Non è facile andare a lavorare e investire tutto il tuo stipendio in qualcosa di incerto, è una scelta importante, un salto nel buio se vogliamo, ma è un rischio che mi sono sentito di correre, pur non avendo l’assoluta certezza di potercela fare. Chi fà musica e si autoproduce sostiene un sacco di spese, dalla realizzazione del brano al videoclip, passando per la promozione, è importante sottolinearlo perché per me tutto questo ha comportato tanti anni di sacrifici. Quello che mi sono sempre detto è: “non importa come andrà a finire, al massimo lavorerò dal lunedì al venerdì e nel weekend suonerò con i miei amici”, fortunatamente questo spirito mi ha sempre salvato, soprattutto nei momenti più difficili».
C’è un momento preciso in cui hai capito che tu e la musica eravate fatti l’uno per l’altra?
«Sì, c’è stato un momento preciso. Sai, sin da piccolo mi sono reso conto che canticchiavo in modo intonato, ma il momento di svolta è stato quando mi sono posto la seguente domanda: “ma io… voglio fare musica perché mi riesce bene o perché mi piace veramente?”, non è stato facile darmi una risposta, sinceramente sono andato un po’ in crisi. La risposta l’ho trovata quando ho cominciato a scrivere, lì ho capito che buttare giù i miei pensieri mi aiutava a stare meglio. C’è stato un periodo particolarmente difficile, lo scorso anno ho provato a partecipare ad un talent show e non sono passato, ho pianto così tanto e ho sofferto al punto da voler mollare tutto. Non avevo fame, non avevo voglia di uscire con gli amici, mi sono messo al pianoforte e sono stato bene. Ecco, lì ho capito che si trattava di una necessità, di un bisogno imprescindibile, di cui non posso fare a meno, indipendentemente da come vada».

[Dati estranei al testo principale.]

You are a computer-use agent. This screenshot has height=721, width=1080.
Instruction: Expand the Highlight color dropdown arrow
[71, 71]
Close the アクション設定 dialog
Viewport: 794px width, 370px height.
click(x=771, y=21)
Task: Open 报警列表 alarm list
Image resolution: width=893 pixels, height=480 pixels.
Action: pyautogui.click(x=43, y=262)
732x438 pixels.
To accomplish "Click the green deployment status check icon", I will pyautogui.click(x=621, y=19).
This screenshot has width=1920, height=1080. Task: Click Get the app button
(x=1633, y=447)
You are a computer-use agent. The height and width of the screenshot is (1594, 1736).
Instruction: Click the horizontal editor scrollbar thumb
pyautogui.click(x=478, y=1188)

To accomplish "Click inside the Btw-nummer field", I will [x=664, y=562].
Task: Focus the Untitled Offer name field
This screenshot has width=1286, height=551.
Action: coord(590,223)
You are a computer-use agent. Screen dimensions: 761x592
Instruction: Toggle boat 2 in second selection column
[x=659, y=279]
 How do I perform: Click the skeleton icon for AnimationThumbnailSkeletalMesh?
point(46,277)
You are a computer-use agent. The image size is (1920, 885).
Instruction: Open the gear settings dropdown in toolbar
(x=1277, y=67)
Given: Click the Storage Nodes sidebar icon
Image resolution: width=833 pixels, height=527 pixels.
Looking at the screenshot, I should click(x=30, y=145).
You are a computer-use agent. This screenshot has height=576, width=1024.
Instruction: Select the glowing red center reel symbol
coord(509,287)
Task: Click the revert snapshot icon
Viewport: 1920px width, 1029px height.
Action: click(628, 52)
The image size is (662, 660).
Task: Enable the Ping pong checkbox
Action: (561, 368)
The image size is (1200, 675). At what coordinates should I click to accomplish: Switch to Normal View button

Quali ascolti hanno accompagnato e influenzato il tuo percorso?
«A livello di scrittura amo follemente Giuseppe Anastasi, trovo i suoi testi molto di contenuto e poco di contenitore. Poi mi piace tanto Niccolò Fabi, adoro Tiziano Ferro, apprezzo molto Marco Mengoni, ma anche Elisa. Ovvio, del passato apprezzo molti pezzi scritti da Lucio Dalla o Francesco De Gregori, ma li preferisco ricantati da artisti con voci più universali, diciamo che dei cantautori del passato mi emozionano i testi, ma è un parere mio personale».
Prossimi progetti in cantiere e buoni propositi per il 2020?
«Stiamo lavorando al disco, non riesco ancora a crederci, uscirà in concomitanza della partecipazione al Festival. Ci lavoro da sei anni, non puoi capire la mia gioia nel poterti dire che tra poche settimane, finalmente, verrà pubblicato un album che porterà il mio nome. All’interno ci saranno undici brani, pezzi della mia vita: errori, amori, dolori, insegnamenti e pensieri che mi hanno accompagnato fino ad ora, diverse ballad ma anche pezzi più leggeri ed estivi. Tra la settimana di fuoco che mi vedrà impegnato a registrare le voci, i vari shooting fotografici e quant’altro, credo che questo mese passerà abbastanza in fretta. E’ un momento fantastico, che aspetto da una vita. Dunque, i buoni propositi sono alle stelle».
Al di là di come andrà Sanremo, quale sarebbe per te la vittoria più importante?
«Arrivare, comunicare, lasciare qualcosa, nel bene o nel male, spero nel bene (sorride, ndr), ma trasmettere qualcosa a qualcuno, magari far riflettere. Fine, non mi aspetto altro, perché io faccio musica per me stesso e se riesco a coinvolgere altre persone non può che essere un vantaggio, un plus, insomma: la mia vera vittoria».